Was, wenn nicht diese Schlussfolgerung, kann ansonsten aus der Serie gezogen werden? Was wäre stattdessen zu tun, um die kleinen Welten zum Bersten zu bringen? Was könnte helfen, außer ein Nachdenken über Grundsätzliches, über all jene Gesetze, die viele dieser Mikrokosmen durchwirken? Der Universalität dieser Gesetze gewahr zu werden, kann zu Solidarität über die Grenzen der eigenen Welt hinweg führen; sie nicht als unumstößlich, sondern als menschengemacht zu erkennen, kann zur Einsicht von Veränderbarkeit führen. So blieben dann die Aufrichtigen nicht mehr alleine, wären in ihren Bemühungen nicht mehr zwangsläufig zum Scheitern verurteilt, müssten sich auch nicht mehr mühsam kleine Nischen erkämpfen, sondern könnten die Probleme frontal angehen. Diese Konsequenzen zu ziehen, ist Aufgabe des Zuschauers. Dass die Serie diesen Schritt nicht macht, kann ihr nicht vorgeworfen werden. „The Wire“ hätte damit weit mehr verloren als gewonnen, geht es den Serienmachern doch vor allem um eine Bestandsaufnahme – darum, zu zeigen, dass kein Drogendealer oder -abhängiger, kein korrupter Polizist oder Politiker, auch kein lügender Journalist je vom Himmel gefallen ist. Sie sind alle Produkte ihrer Umwelt, was ihr Handeln verständlich (nicht akzeptabel) macht.

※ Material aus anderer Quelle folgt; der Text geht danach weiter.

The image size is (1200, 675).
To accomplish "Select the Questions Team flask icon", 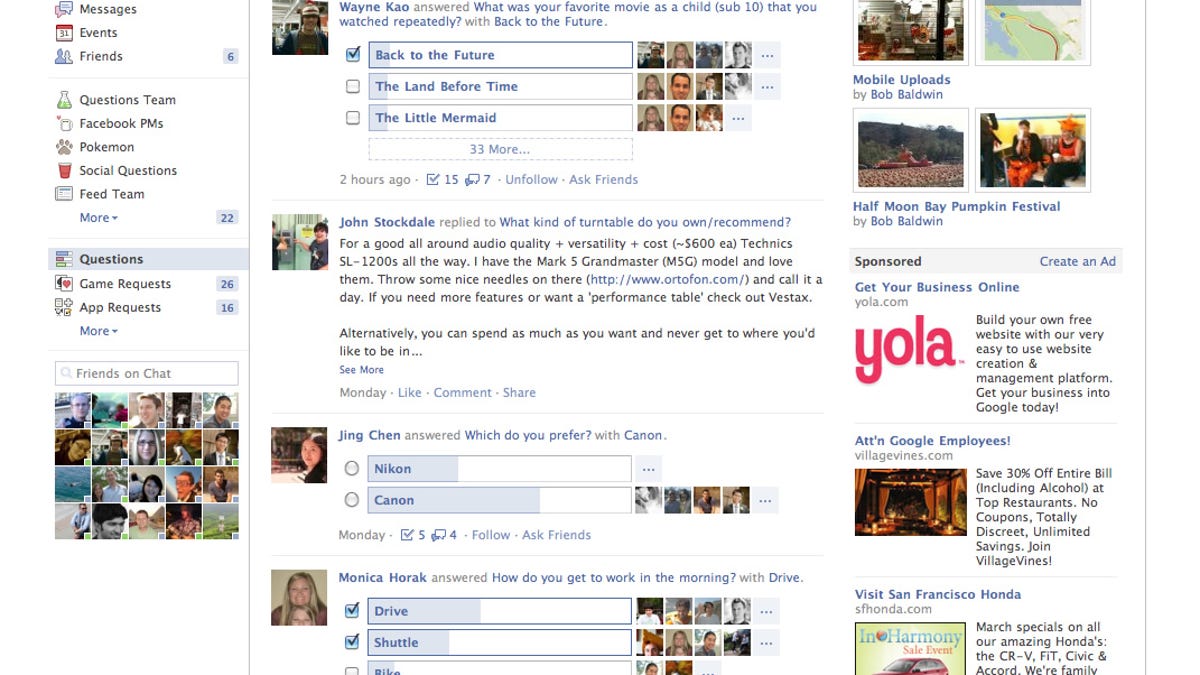I will click(64, 100).
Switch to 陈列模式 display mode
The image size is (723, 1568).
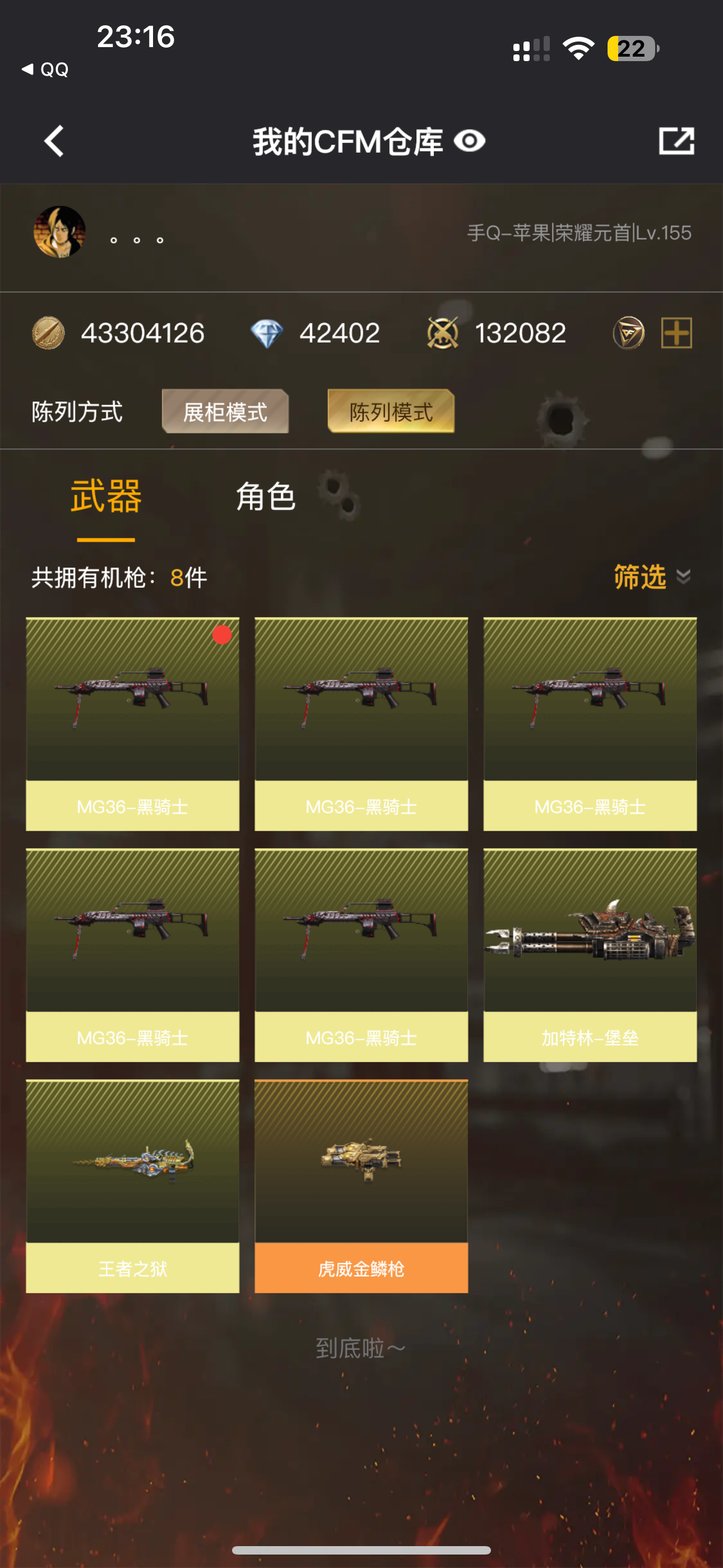(391, 412)
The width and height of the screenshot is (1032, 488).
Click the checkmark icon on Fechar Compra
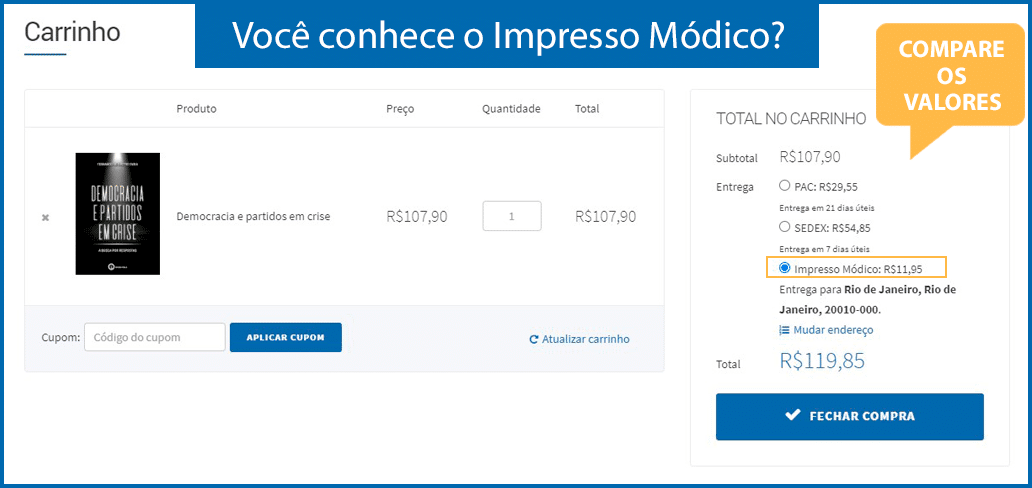click(x=793, y=416)
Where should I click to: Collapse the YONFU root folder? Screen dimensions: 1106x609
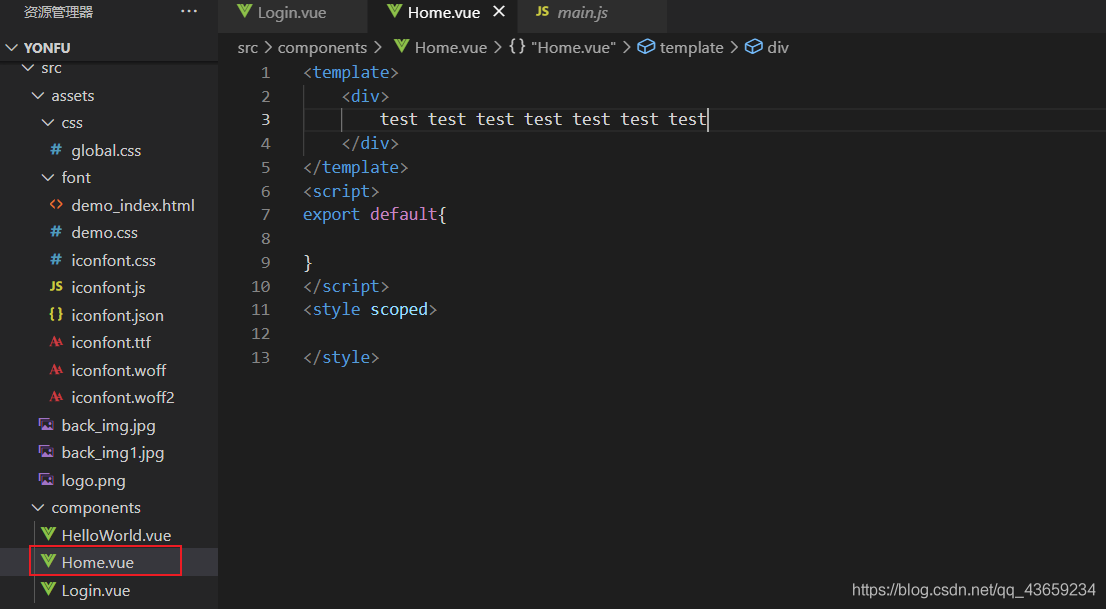pos(12,48)
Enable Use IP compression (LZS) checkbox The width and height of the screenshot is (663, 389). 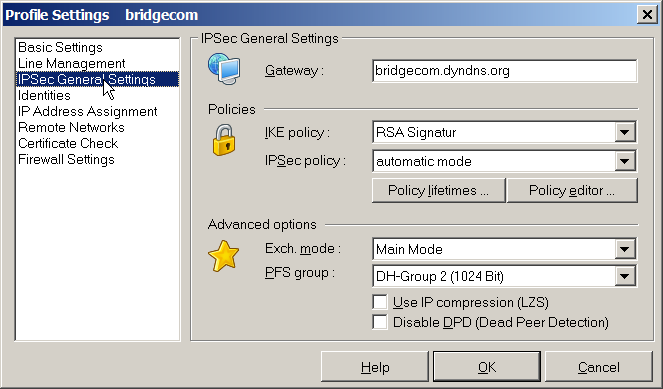380,302
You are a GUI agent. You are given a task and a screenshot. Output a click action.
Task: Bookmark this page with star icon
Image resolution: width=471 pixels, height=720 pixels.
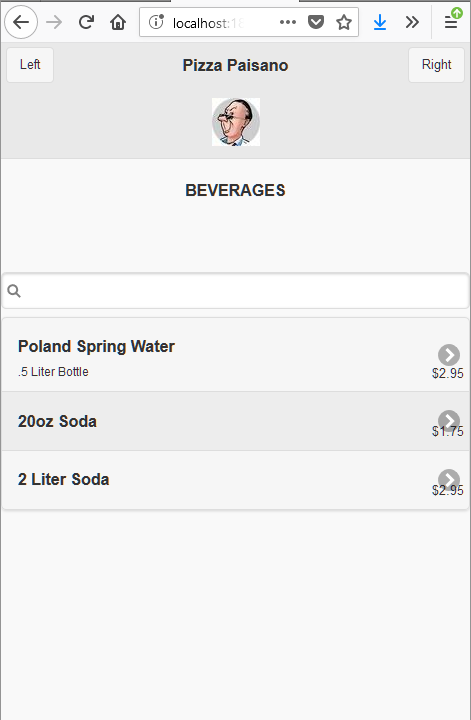point(344,22)
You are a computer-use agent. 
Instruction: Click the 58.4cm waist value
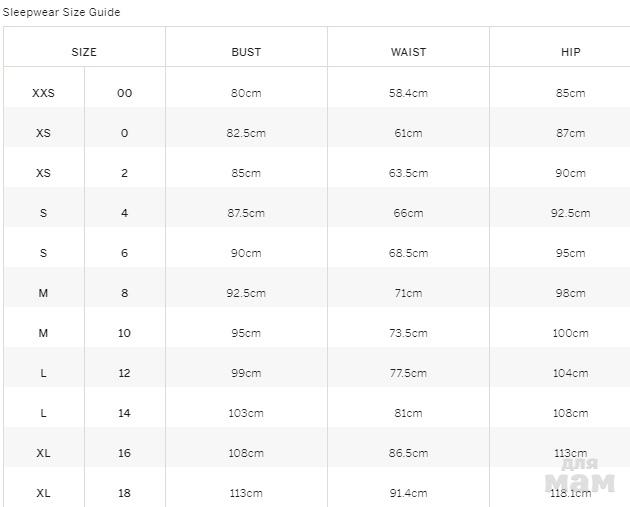coord(408,93)
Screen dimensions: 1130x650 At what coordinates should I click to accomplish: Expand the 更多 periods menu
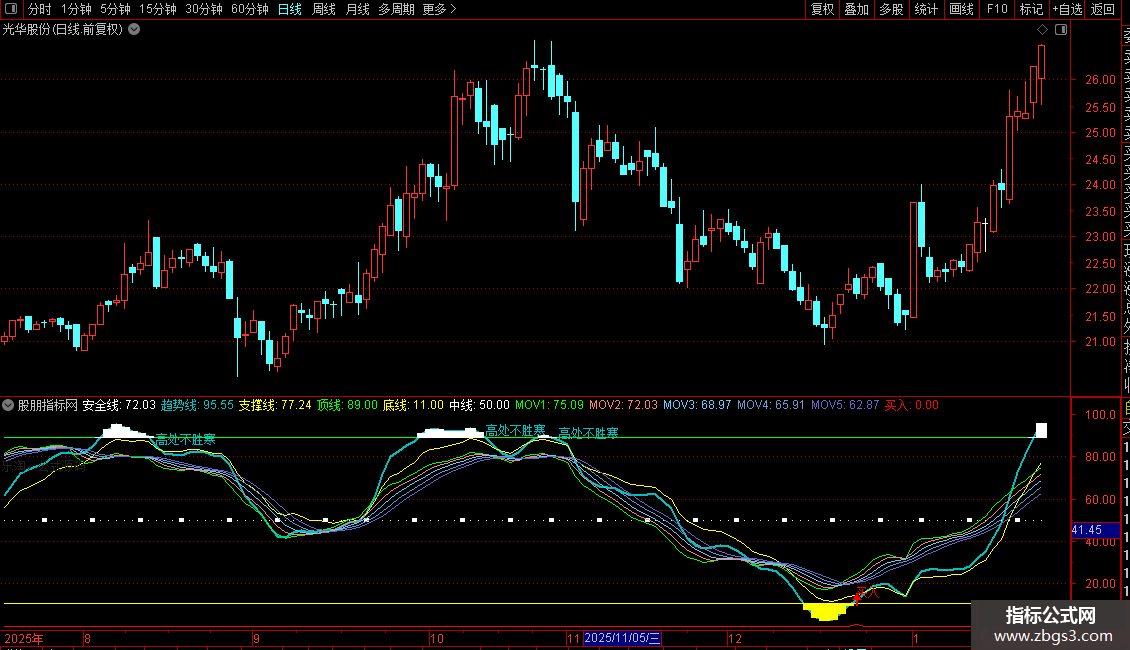click(439, 10)
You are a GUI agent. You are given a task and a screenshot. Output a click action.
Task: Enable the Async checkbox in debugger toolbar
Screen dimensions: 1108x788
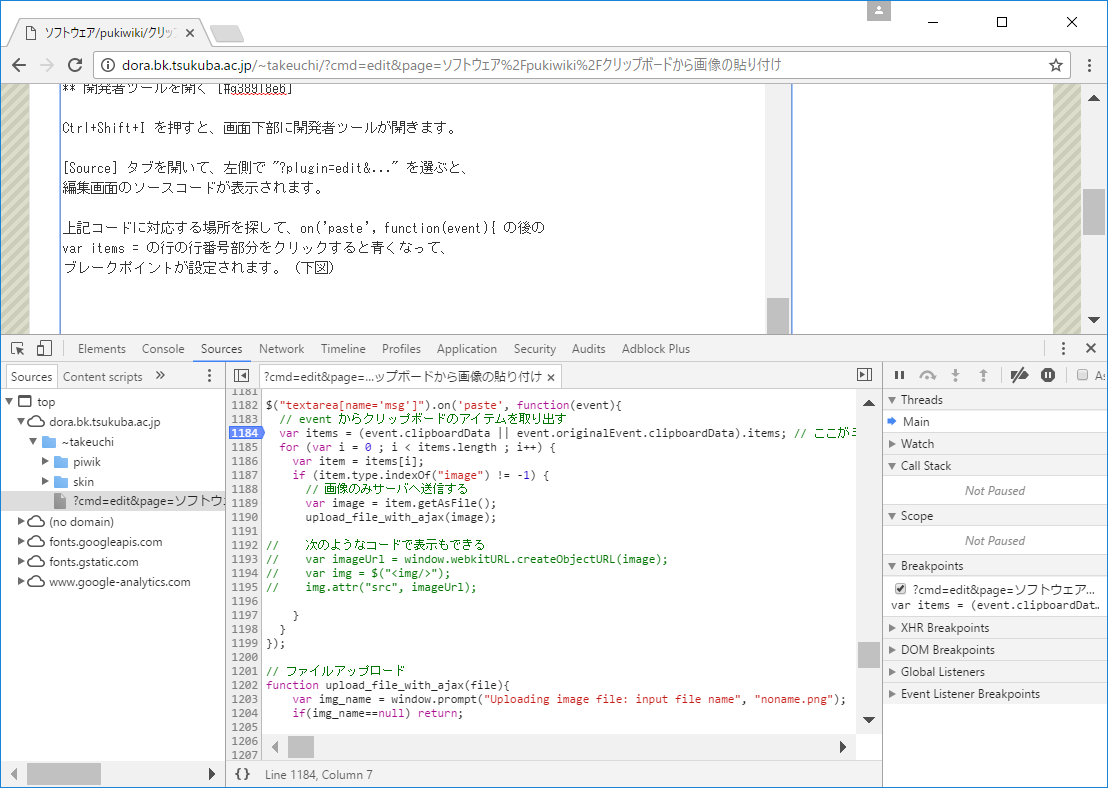(1082, 375)
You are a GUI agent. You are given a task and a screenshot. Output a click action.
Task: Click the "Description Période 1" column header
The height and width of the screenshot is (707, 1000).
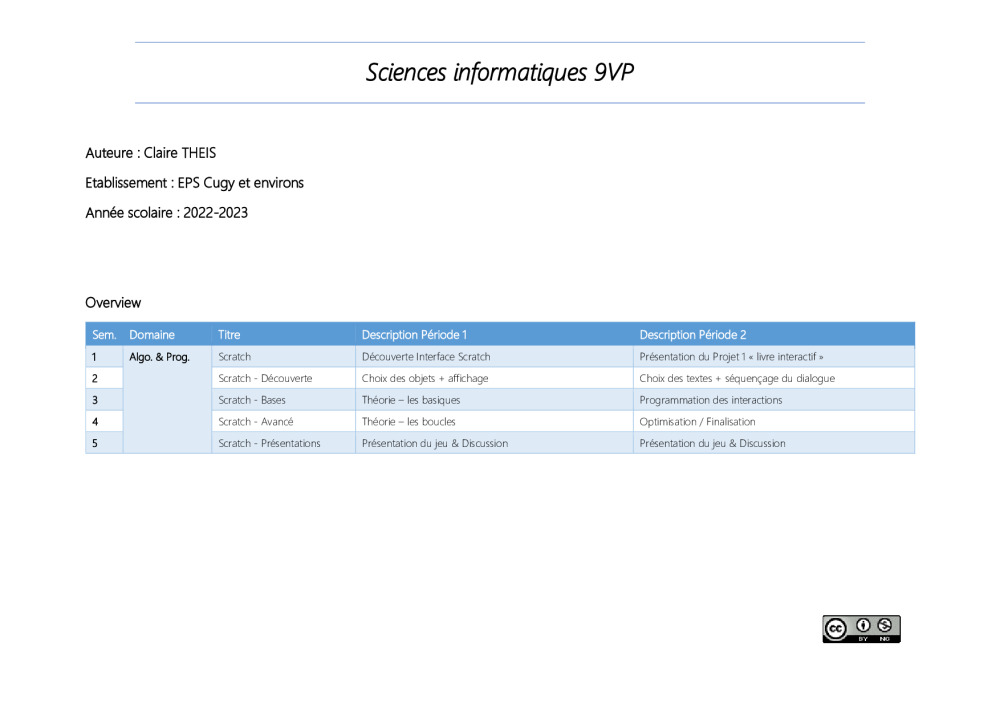pyautogui.click(x=414, y=335)
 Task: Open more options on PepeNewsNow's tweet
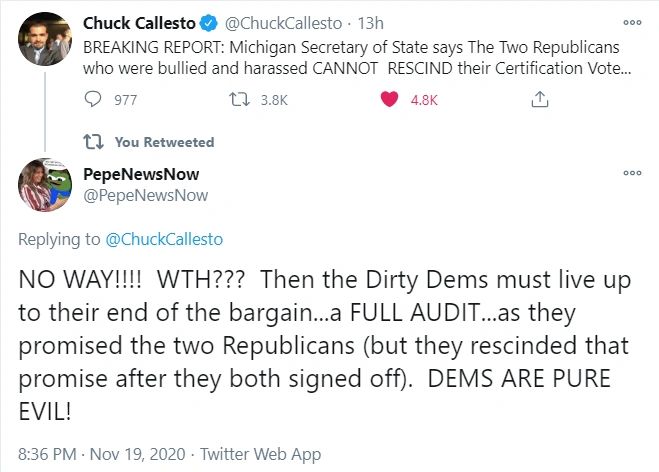[x=630, y=173]
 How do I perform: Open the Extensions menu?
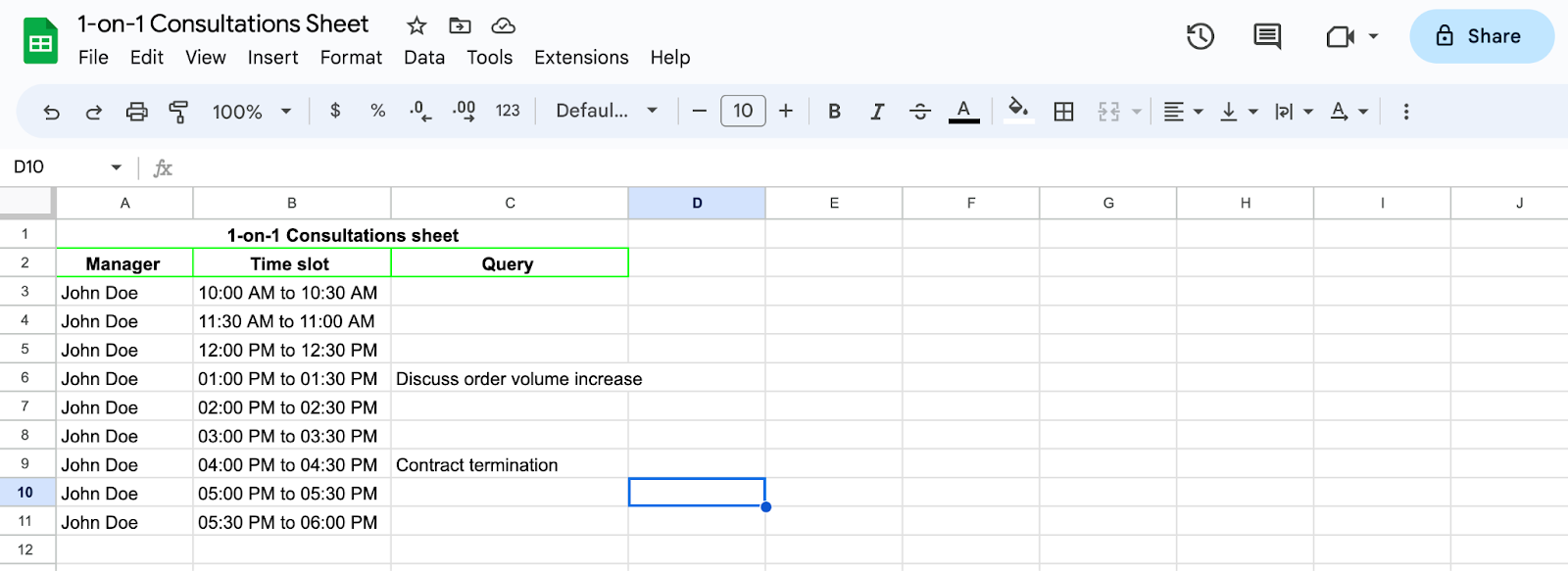click(581, 58)
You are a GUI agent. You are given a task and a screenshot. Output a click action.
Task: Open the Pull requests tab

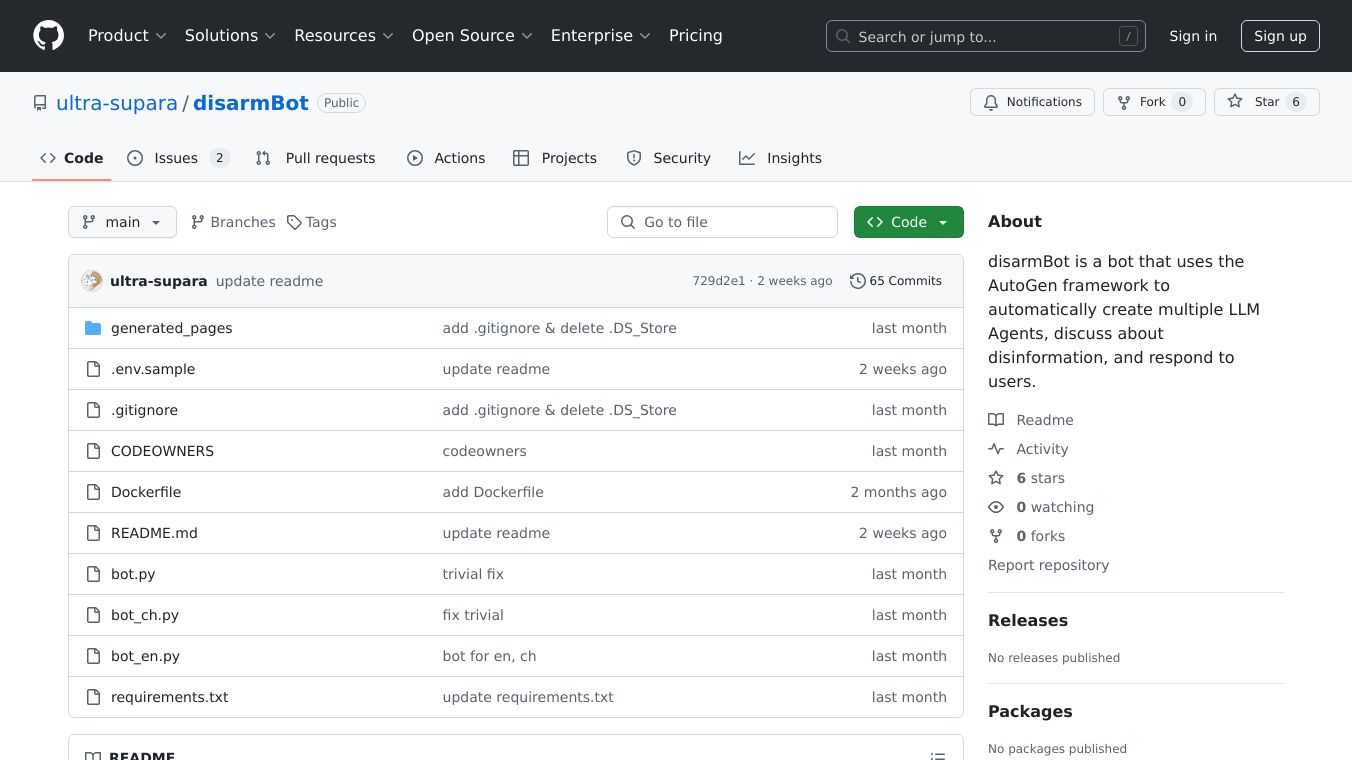316,158
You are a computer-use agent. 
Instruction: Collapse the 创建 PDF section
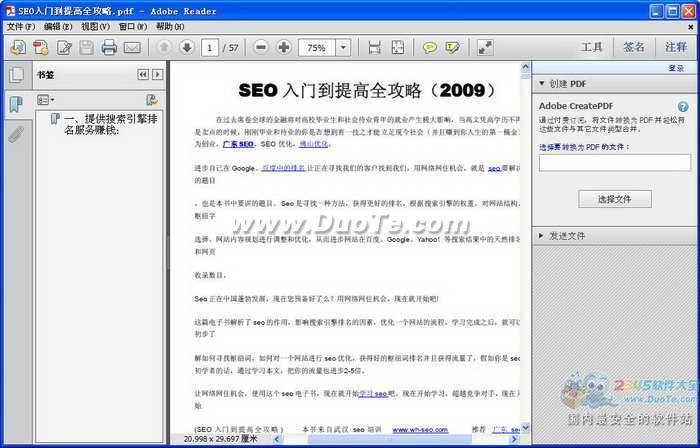pyautogui.click(x=541, y=84)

Gegen die Verhältnisse anzutreten, darf nicht Aufgabe einzelner Individuen bleiben; an diesen Einzelkämpfern ist „The Wire“ wahrlich reich; nur wenige von ihnen sind in diesem Text vorgekommen, über so viel mehr ließe sich schreiben – etwa über Duquan Weems, einen wissbegierigen Schüler, der mit einer Heroinnadel im Arm endet, über Bürgermeister Tommy Carcetti, der versprach alles anders zu machen, nur um am Ende doch von der Realität eingeholt zu werden, über Omar Little, der als einzelner Streiter Baltimores Drogenbosse ausraubt, derart Feuer mit Feuer bekämpft und so vor allem mithilft, die Hölle noch weiter anzuheizen, viel mehr auch noch über Jimmy McNulty und dessen Kampf gegen die Scheinwelten, der ihn schließlich selber eine errichten lässt. Das Handeln all dieser Figuren ist nur aus ihren jeweiligen kleinen Welten zu verstehen – und diese wiederum nur über den Blick aufs große Ganze. Der Zuschauer soll und darf an diesem Blick nüchtern, nicht jedoch ernüchtert und resigniert werden.